BEGIN Text excerpt

24. Judgments relied upon by the Petitioner 24.1. State of Gujarat v. Essar Oil Ltd. (2012) 3 SCC 522
58. ...The concept of restitution is basically founded on the idea that when a decree is reversed, the law imposes an obligation on the party who received an unjust benefit of the erroneous decree to restitute the other party for what the other party has lost during the period the erroneous decree was in operation. Therefore, the court while granting restitution is required to restore the parties as far as possible to their same position as they were in at the time when the court by its erroneous action displaced them.
xxx xxx xxx
61. The concept of restitution is virtually a common law principle and it is a remedy against unjust enrichment or unjust benefit. The core of the concept lies in the conscience of the court which prevents a party from retaining money or some benefit derived from another which it has received by way of an erroneous decree of court. Such remedy in English Law is generally different from a remedy in contract or in tort and falls within a third category of common law remedy which is called quasi-contract or restitution.
62. If we analyse the concept of restitution one thing emerges clearly that the obligation to restitute lies on the person or the authority that has received unjust enrichment or unjust benefit (see Halsbury's Laws of England, 4th Edn., Vol. 9, p. 434).
63. If we look at Restatement of the Law of Restitution by American Law Institute (1937 American Law Institute Publishers, St Paul) we get that a person is enriched if he has received a benefit and similarly a person is unjustly enriched if the retention of the benefit would be unjust. Now the question is what constitutes a benefit. A person confers benefit upon another if he gives to the other possession of or some other interest in money, land, chattels, or performs services beneficial to or at the request of the other, satisfies a debt or a duty of the other or in a way adds to the other's security or advantage. He confers a benefit not only where he adds to the property of another but also where he saves the other from expense or loss. Thus the word "benefit" therefore denotes any form of advantage (p. 12 of the Restatement of the Law of Restitution by American Law Institute).

END Text excerpt
BEGIN Provided data

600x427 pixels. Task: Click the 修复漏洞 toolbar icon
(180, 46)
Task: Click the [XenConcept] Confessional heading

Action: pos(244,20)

END Provided data

- [What is asked]
a. Update the passage of the restitution text that opens with the words containing "62. If we analyse" and closes with "9, p. 434).", and give it again with "authority" replaced by "institution".
b. In the restitution text, what is the third category of common law remedy that restitution falls within under English law called?

- [Results]
a.
62. If we analyse the concept of restitution one thing emerges clearly that the obligation to restitute lies on the person or the institution that has received unjust enrichment or unjust benefit (see Halsbury's Laws of England, 4th Edn., Vol. 9, p. 434).

b. Quasi-contract or restitution.